While the performances of Leonardo DiCaprio and Lily Gladstone and direction of Martin Scorsese are certainly garnering acclaim when it comes to “Killers of the Flower Moon,” there’s another aspect of the film earning praise that’s somewhat invisible: the visual effects.
The epic drama charts the true story of a series of murders of Osage in 1920s Oklahoma, but while the production set up shop in Oklahoma where the murders actually took place, “invisible” visual effects were still crucial to the film’s storytelling — to the point that the film is one of 20 on the Oscars shortlist for Best Visual Effects.

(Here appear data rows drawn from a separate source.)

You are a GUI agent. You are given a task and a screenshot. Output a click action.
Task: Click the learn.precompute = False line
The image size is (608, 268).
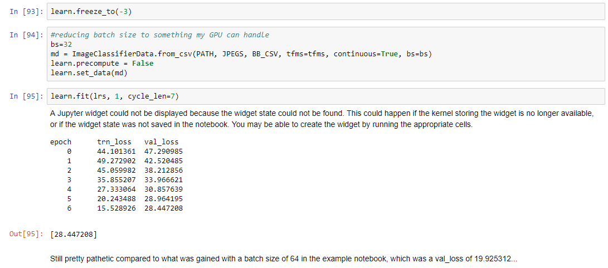(x=101, y=64)
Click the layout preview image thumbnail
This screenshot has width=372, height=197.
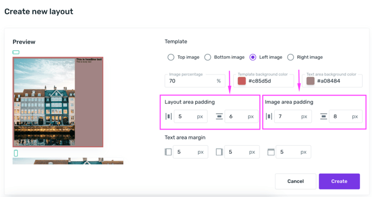point(58,102)
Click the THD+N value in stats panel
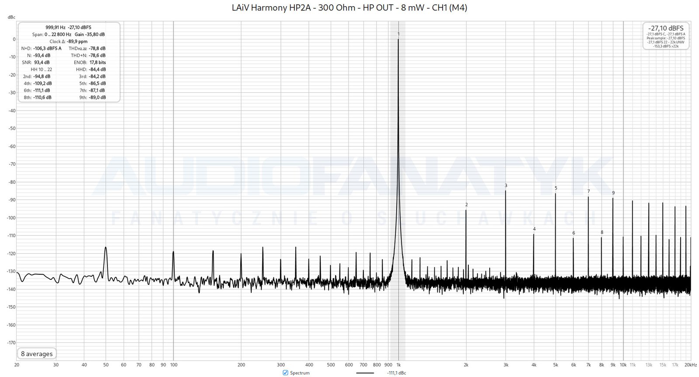 point(97,56)
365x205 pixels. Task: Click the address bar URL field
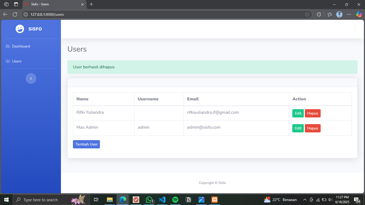tap(160, 14)
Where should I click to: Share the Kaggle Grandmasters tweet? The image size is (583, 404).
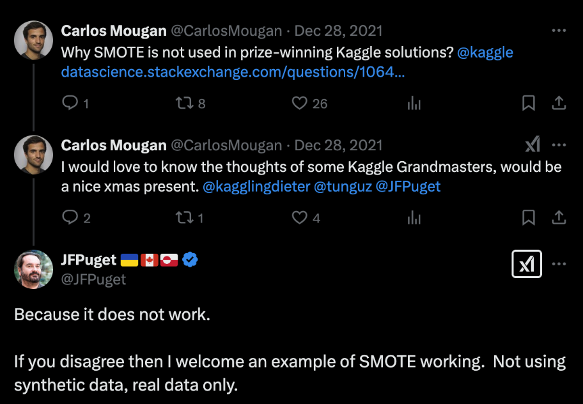[559, 218]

“Visual effects is just a tool that is dependent on the way the filmmaker uses that tool to tell the story,” visual effects supervisor Pablo Helman said of his approach to working with Scorsese in the latest episode of TheWrap’s How I Did It, presented by Apple TV+. The two developed a relationship on “Silence” and Scorsese’s cutting-edge “The Irishman,” and for “Killers of the Flower Moon,” Helman’s work was essential to a number of aspects of the story – namely the sickness that envelops various characters as they’re poisoned.
“A big part of the story is that these four or five characters were getting poisoned,” Helman explained. “We did some research in terms of what it means to be poisoned. We had to also manage the sickness of those characters and without that, you actually don’t have that story.”

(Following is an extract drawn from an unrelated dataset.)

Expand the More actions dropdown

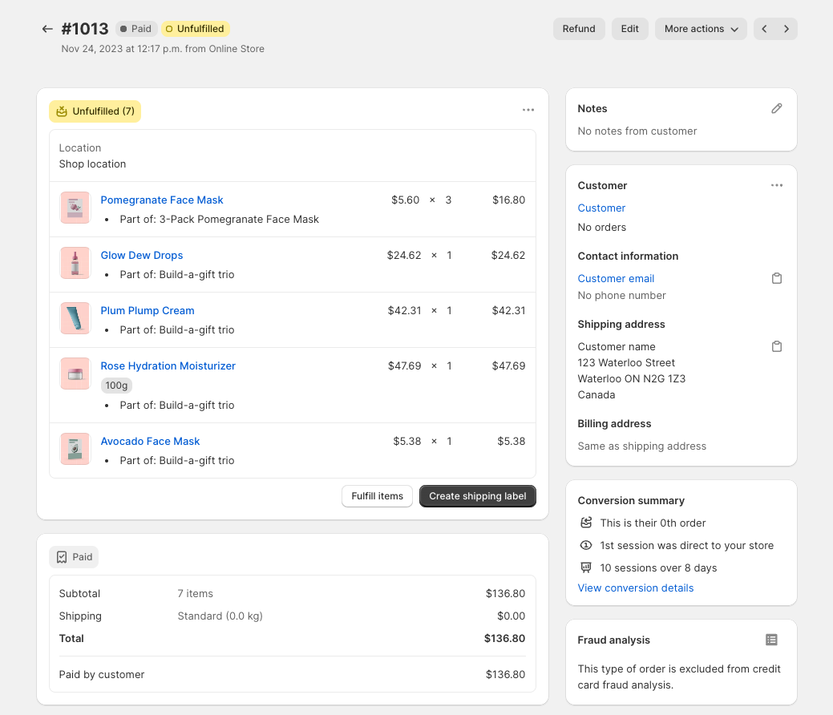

Indeed, in the How I Did It video you can see that the characters’ weight and color were altered in post-production to further reflect their sickness in a subtle collaboration with the film’s makeup team.
Other invisible visual effects included adding a hat to a character that wasn’t wearing one (“Nobody understood who he was because in three or four scenes before he was wearing a hat, so Marty says, ‘Do you think you can put him in a hat?’”), filling the landscape with oil rigs and cows, and even changing the page of the book that DiCaprio’s character is seen reading.
“In the movie, there’s a scene in which Ernest takes look at the history of the Osage. We shot the scene with him paging through the book, but we didn’t have the right pictures. After we shot the scene, we worked with Mary Ann Bauer, who is the archivist, so we had to replace those pictures that he was referring to.”
The visual effects team was also called in for the final shot of the film.
“The last shot film has a lot of symbolism, there’s a certain perfection about the round thing according to Marty,” he said. “We start on the drum and the camera pulls up 200 feet and then we reveal these people dancing around the drum. So I was going to have to put people together from different takes just to make it about 400 or 500 people. We also needed to clean up the environment and I documented the Osage people so that we can build them in CG if we need to. And all that was part of storytelling.”